Dollar Tree, Inc. (NASDAQ:DLTR) Q3 2022 Earnings Call Transcript

Michael Lasser: Thank you very much and good luck.

Operator: Thank you. We will take the next question from line Michael Montani from Evercore. The line is open now. Please go ahead.

Michael Montani: Hey, good morning. Thanks for taking the question. Yes. Just wanted to ask, first off, if I could, on the SG&A side, if there’s level of comp that you feel you need natural leverage into the fourth quarter and into 2023 in order to lever some of the expenses there? And then a follow-up.

Mike Witynski: Yes. Michael, it’s a good question. It’s one in which — what would be a natural level to leverage in normal circumstances versus what we are doing, as we had mentioned earlier, a good focus, continued focus and commitment around elevating our store standards investing in not only store standards, but our wage rates for our stores. We’re — and the combination of the two, we have been making some material investments. But if you look over a period of time, we’ve been able to leverage our SG&A, if you will, on about a 2% to 3% comp.

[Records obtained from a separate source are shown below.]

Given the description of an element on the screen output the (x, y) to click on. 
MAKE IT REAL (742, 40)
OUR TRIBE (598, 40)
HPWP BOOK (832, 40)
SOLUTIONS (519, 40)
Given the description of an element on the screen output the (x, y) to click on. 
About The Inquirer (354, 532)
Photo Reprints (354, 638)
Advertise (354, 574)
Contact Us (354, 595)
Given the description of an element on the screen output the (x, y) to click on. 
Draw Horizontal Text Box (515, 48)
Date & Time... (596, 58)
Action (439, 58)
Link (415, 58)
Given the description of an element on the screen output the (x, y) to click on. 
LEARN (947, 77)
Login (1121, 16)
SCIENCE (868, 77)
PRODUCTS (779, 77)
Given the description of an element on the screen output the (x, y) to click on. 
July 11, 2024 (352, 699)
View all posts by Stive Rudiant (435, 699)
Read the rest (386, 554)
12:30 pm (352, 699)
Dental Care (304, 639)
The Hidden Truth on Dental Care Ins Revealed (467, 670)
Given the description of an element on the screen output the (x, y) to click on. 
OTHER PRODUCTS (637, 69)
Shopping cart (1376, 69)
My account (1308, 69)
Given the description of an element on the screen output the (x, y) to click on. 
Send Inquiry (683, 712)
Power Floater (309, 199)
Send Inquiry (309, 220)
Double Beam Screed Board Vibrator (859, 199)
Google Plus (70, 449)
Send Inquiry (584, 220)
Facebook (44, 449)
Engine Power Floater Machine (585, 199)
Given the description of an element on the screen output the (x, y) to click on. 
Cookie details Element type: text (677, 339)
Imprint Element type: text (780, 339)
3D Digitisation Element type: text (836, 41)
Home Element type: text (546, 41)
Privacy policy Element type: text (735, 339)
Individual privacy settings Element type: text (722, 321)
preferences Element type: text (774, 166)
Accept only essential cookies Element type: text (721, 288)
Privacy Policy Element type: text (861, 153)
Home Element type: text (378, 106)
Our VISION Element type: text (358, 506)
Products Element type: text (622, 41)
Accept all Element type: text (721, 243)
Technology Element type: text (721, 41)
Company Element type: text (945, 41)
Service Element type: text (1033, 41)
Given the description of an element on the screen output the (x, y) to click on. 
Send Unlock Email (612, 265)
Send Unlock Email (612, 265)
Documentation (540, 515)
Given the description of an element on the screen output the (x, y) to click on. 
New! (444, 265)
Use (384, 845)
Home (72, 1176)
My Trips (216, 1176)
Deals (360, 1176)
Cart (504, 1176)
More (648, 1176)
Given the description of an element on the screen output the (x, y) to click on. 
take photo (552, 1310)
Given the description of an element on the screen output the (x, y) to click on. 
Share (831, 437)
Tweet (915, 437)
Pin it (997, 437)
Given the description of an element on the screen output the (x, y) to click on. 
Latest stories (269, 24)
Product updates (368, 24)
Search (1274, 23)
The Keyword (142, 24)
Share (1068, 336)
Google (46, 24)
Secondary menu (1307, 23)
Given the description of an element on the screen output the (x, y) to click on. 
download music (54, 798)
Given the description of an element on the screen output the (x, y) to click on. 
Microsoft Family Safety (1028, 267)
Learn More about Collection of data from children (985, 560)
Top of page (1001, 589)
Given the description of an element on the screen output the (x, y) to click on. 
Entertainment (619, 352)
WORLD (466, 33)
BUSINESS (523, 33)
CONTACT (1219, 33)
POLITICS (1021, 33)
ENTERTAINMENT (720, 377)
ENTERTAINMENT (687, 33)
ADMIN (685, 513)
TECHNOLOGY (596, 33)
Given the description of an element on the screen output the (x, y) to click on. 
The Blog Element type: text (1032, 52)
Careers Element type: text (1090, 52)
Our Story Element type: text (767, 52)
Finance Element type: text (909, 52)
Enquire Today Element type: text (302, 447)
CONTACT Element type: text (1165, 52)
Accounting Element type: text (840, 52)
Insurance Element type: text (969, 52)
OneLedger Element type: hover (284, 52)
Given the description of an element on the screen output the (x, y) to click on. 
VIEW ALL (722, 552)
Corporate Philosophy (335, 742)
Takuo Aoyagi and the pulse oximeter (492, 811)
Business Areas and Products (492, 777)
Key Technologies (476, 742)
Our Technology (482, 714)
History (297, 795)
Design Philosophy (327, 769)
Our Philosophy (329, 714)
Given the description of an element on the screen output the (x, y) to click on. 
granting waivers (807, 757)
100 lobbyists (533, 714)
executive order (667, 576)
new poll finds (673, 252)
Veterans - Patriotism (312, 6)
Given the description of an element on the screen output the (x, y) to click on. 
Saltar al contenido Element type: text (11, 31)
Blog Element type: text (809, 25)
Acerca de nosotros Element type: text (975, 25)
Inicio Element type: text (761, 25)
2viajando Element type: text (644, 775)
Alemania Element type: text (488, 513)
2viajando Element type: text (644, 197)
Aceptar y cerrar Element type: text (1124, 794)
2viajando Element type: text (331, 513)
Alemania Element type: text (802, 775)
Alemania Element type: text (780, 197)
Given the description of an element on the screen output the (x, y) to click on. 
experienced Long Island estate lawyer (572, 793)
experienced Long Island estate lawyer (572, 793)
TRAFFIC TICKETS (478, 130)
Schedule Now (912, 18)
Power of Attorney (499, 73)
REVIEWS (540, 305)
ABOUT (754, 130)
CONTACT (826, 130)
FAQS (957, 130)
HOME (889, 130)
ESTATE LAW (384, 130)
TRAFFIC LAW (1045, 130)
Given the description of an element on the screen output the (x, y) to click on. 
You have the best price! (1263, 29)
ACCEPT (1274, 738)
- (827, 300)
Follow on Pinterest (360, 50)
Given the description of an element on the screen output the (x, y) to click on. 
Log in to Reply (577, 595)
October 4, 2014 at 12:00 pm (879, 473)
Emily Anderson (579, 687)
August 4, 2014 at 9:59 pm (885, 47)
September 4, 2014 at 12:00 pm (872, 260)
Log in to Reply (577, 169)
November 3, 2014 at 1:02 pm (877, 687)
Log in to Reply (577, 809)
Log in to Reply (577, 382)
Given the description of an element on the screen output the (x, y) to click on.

Michael Montani: Okay. Thank you. And then if I could just follow up on CapEx. The past few years, it was trending around $8 a foot and this year, it looks like it could be north of $9. So given some of the inflationary components there and the investments you all are making, is that kind of the right baseline that $9 plus to build off of? Or should we think of this as maybe some more catch-up that could subside?

Mike Witynski: Yes. Once again, I don’t want to give any guidance beyond 2022 other than what we’ve provided. The investments that we’re making this year and technology and supply chain on top of our normal base is what’s really driving the increase. And we believe it’s the right thing to do as we set up for the right capabilities for us to accelerate our growth going forward.

Michael Montani: Thank you.

Operator: Thank you. We will take the next question from line Chuck Grom from Gordon Haskett. The line is open now. Please go ahead.

Chuck Grom: Hey, thanks very much. Jeff, on the implied fourth quarter guide, can you help us think about the segments where you see more margin compression relative to the third quarter? It looks like you’re anticipating operating margins to be down about 30 basis points or so. They were up about 70 basis points in the third quarter on a similar comp. So just wondering if you hold our hands on the segment for 4Q a little bit?

Jeff Davis: Yes. We historically have not given guidance necessarily on a banner basis. We look at it in total, the pressure that we’re seeing is, once again, the continued rotation in the consumables and how the customer is responding there, as well as we know that we are continuing to see other inflationary cost pressures across the P&L. But all of this is more — was anticipated back when we gave our earlier guidance, it’s really the product mix shift that is the predominant, sort of, driver of our sort of direction around the lower half of the range.

Mike Witynski: And the continued pressure on cost.

Chuck Grom: Okay, great. And a follow-up question for Rick and Mike. Obviously, the price investments a few months ago were smart. I’m curious when you think out over the next couple of years and the next big levers you can pull to improve productivity, I guess, what should we be thinking about? Mike you touched on it a little bit in terms of raising the, adding coolers. But I guess, maybe a little bit of looking inside the playbook on what to expect?